El acceso a una puerta abierta hacia la libertad dio origen a un éxodo incontenible que condujo a la caída del Muro de Berlín, la disolución del régimen de Alemania Oriental y el colapso del comunismo en Europa del Este.  Por supuesto, la apertura de la frontera austro-húngara no fue la causa de la implosión de un régimen político que había durado cuarenta años.  Pero ese hecho puso de presente la falta de legitimidad de las denominadas ‘Repúblicas Populares’ y sirvió como detonante del proceso insurreccional que las conduciría al basurero de la historia.  Independencia de su orientación ideológica, regímenes cuya única fuente de autoridad es el uso de la fuerza, resultan ser de gran fragilidad cuando los pueblos a los cuales oprimen pierden el miedo, toman la iniciativa y reclaman sus derechos.

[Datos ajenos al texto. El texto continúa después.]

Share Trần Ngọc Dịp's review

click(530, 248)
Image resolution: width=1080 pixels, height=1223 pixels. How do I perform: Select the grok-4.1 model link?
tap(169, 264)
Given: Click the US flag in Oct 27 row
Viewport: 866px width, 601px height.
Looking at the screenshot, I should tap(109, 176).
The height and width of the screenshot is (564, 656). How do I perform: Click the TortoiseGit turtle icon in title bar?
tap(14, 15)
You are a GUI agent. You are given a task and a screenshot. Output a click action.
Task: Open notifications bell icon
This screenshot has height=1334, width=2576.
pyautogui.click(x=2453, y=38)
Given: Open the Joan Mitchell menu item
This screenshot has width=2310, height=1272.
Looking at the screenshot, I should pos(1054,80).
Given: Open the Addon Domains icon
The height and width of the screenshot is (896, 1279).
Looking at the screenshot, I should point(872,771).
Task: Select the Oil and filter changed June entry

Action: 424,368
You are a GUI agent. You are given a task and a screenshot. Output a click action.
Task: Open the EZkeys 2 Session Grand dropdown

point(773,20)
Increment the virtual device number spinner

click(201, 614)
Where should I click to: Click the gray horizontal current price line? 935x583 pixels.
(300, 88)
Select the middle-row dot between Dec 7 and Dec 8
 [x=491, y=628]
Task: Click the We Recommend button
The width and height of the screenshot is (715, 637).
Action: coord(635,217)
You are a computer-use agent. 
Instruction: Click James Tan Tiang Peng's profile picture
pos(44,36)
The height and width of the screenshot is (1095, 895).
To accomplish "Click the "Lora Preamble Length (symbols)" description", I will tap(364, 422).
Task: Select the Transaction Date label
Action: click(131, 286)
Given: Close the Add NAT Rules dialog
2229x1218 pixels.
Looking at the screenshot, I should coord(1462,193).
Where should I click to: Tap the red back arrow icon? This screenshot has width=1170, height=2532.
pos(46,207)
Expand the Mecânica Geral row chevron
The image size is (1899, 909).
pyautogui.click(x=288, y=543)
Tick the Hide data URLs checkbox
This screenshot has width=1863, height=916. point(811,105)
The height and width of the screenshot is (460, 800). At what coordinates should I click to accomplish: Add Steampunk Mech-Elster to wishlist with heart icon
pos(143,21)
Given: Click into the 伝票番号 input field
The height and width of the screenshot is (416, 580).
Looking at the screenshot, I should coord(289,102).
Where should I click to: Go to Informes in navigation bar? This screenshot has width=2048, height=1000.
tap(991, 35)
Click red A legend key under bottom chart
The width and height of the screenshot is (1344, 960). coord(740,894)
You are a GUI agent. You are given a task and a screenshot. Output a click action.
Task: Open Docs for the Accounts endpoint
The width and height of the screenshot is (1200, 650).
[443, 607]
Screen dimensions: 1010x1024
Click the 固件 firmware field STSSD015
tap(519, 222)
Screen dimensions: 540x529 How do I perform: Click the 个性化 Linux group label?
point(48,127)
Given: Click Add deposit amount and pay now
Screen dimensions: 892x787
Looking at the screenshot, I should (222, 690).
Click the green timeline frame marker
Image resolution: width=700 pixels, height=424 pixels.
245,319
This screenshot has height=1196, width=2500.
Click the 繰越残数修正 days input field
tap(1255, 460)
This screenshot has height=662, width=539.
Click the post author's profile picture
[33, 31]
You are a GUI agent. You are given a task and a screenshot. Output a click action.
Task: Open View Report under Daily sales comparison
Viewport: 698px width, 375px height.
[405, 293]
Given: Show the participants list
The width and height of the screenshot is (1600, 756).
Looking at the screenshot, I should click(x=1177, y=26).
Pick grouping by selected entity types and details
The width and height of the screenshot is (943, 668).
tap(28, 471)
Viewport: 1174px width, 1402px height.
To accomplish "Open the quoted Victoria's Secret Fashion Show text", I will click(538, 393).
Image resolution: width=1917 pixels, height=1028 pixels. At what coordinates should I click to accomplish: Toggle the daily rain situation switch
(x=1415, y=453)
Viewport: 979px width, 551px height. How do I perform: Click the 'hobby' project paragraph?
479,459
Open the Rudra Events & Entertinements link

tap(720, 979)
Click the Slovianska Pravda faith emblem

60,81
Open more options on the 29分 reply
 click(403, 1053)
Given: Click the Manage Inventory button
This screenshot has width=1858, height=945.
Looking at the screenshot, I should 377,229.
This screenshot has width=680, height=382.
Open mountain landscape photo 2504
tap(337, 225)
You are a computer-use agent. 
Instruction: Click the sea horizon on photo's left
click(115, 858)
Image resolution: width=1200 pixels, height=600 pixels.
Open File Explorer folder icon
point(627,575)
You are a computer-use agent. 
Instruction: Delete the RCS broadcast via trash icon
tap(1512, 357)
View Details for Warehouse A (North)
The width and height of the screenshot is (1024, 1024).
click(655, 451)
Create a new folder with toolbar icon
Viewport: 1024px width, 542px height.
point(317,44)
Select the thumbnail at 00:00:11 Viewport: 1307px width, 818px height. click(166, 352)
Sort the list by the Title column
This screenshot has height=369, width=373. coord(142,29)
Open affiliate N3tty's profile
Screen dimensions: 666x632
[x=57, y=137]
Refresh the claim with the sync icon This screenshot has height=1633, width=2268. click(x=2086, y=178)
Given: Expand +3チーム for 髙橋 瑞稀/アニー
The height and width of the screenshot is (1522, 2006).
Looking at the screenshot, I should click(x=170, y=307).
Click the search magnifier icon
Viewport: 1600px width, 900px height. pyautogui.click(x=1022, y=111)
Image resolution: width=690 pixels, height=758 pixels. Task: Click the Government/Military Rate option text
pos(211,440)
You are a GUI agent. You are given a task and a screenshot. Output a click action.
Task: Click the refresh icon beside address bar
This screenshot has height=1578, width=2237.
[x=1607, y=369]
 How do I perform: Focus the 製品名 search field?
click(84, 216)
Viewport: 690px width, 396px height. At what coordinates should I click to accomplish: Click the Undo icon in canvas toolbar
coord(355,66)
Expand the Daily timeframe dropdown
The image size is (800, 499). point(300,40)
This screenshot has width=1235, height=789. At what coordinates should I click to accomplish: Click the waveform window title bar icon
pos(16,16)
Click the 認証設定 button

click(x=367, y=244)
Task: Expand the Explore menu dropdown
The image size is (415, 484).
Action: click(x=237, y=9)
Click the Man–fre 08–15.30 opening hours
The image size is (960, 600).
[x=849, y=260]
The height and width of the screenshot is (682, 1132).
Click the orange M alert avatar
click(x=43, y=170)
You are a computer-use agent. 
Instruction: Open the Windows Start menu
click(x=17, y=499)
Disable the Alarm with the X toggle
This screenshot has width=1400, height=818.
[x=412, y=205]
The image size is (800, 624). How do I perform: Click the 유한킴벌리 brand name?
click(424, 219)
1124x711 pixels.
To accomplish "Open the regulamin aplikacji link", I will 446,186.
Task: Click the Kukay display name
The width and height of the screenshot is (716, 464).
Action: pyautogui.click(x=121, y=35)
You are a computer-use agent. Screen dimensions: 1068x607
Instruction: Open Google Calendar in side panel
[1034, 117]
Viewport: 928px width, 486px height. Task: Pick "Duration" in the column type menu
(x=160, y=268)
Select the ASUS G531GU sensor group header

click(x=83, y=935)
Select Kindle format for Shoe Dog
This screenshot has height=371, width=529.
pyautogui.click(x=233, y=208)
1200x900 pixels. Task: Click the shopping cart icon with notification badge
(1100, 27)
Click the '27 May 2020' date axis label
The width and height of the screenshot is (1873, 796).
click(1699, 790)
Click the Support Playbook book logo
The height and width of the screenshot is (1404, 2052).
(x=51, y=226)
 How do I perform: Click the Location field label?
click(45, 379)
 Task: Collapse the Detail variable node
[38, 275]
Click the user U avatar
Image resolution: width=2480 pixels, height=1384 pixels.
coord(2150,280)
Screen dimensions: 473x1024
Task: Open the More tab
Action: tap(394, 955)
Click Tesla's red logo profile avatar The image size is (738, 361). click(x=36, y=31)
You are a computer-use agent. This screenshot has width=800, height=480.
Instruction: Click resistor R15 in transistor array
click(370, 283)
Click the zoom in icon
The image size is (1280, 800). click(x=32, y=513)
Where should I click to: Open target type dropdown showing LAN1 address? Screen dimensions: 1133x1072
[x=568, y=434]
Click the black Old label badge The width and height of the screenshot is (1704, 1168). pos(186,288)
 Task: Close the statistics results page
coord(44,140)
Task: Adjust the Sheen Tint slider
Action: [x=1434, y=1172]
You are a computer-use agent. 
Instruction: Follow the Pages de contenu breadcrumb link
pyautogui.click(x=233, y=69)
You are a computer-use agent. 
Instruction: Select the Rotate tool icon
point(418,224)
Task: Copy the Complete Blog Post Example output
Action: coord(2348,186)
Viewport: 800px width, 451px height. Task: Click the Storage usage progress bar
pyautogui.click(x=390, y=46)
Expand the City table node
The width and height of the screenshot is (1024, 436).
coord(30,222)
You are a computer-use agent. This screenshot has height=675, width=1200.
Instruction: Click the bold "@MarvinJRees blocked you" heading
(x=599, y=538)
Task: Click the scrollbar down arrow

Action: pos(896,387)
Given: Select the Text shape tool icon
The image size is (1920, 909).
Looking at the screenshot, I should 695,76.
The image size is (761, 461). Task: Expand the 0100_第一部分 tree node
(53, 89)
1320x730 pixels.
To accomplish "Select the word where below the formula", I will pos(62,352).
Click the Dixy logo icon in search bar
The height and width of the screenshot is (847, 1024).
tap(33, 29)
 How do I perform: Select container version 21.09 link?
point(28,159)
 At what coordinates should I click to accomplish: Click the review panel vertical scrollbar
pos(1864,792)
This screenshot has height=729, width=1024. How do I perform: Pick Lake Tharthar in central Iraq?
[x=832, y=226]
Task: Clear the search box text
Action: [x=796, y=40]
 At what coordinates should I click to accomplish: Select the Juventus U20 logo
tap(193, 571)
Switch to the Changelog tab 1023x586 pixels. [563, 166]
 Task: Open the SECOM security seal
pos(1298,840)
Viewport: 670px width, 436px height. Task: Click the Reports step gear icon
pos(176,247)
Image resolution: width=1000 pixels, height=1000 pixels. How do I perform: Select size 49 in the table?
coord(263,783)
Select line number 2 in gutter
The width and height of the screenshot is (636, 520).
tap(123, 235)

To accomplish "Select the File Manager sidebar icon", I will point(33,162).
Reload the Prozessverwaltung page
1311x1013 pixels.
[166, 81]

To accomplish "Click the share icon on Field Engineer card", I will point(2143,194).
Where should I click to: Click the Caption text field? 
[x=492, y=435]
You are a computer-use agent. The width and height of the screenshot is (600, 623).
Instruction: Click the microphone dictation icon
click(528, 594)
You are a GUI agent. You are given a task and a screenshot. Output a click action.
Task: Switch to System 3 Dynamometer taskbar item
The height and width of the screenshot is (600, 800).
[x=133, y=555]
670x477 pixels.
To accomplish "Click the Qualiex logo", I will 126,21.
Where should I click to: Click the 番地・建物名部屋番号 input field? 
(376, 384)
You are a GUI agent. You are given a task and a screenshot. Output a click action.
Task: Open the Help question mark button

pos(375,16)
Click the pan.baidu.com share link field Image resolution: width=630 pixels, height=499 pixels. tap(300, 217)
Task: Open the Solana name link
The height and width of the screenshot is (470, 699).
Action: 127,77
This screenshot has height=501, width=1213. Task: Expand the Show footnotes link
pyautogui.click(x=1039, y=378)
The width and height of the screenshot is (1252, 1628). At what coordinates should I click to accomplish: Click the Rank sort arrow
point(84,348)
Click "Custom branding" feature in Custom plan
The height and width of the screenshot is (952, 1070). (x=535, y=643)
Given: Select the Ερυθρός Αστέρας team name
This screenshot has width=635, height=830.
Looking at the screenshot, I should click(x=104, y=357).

Episodios de incoherencia en el tema  del control fronterizo sugieren que algo similar puede empezar a ocurrir en Venezuela.  La irrupción de quinientas damas venezolanas vestidas de blanco en la frontera binacional, levantando las barreras y haciendo caso omiso de las órdenes de la Guardia Nacional, para comprar alimentos, medicamentos y bienes de higiene personal en Cúcuta,  constituye un acto espontáneo de afirmación de la sociedad civil de consecuencias imprevisibles.

Condolencias 

Juan Mario Laserna es una de las personalidades sobresalientes de su generación. Su brillante trayectoria profesional, truncada por un accidente automovilístico, incluye los cargos de director de Crédito Público en el Ministerio de Hacienda, codirector del Banco de la República y Senador por el Departamento del Tolima.  Su fallecimiento constituye una pérdida inmensa para la tecnocracia y para la dirigencia política del país.